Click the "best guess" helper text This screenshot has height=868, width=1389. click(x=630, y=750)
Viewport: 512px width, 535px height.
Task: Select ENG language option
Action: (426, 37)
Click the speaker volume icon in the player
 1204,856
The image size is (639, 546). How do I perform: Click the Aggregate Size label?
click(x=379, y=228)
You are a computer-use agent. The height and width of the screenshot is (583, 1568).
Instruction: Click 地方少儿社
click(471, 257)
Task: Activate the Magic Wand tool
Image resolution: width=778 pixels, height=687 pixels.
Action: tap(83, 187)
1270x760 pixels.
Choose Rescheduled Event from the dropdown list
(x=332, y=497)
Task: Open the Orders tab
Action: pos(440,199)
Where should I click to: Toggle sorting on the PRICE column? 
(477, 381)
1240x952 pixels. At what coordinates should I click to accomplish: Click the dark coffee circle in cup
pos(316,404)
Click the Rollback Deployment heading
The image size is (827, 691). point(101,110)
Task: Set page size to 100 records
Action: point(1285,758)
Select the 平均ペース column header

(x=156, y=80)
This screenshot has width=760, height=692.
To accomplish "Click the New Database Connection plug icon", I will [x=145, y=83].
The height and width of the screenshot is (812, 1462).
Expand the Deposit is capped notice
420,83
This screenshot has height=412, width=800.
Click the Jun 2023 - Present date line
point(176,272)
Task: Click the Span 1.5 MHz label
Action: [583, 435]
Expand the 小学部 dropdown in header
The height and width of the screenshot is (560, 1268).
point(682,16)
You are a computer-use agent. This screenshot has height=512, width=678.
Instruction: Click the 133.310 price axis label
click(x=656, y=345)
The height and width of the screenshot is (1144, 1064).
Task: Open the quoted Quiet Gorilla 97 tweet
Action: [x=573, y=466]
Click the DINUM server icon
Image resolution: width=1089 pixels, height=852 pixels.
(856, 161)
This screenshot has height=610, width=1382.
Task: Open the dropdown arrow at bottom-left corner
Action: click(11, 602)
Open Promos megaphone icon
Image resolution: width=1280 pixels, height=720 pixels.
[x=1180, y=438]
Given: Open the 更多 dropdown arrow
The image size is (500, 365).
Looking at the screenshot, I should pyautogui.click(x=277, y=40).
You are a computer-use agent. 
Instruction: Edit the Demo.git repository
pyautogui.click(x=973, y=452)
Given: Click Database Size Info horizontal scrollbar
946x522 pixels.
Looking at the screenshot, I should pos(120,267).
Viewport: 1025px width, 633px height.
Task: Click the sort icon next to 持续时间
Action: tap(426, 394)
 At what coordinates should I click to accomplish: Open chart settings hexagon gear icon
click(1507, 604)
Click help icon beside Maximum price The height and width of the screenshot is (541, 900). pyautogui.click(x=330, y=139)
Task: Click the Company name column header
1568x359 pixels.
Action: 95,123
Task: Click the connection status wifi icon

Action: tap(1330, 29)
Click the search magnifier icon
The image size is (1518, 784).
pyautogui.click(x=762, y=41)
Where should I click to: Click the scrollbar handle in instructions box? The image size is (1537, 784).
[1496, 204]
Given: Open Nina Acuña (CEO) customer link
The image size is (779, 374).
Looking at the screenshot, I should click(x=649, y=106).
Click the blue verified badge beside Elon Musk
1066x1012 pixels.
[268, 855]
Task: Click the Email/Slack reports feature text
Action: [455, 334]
····················
* **Your goal**: Only lines holding the word "Database" belong in the answer; copy each one from the material.

* **Output**:
To accomplish "Click the New Database Connection plug icon", I will [x=145, y=83].
Given: Click Database Size Info horizontal scrollbar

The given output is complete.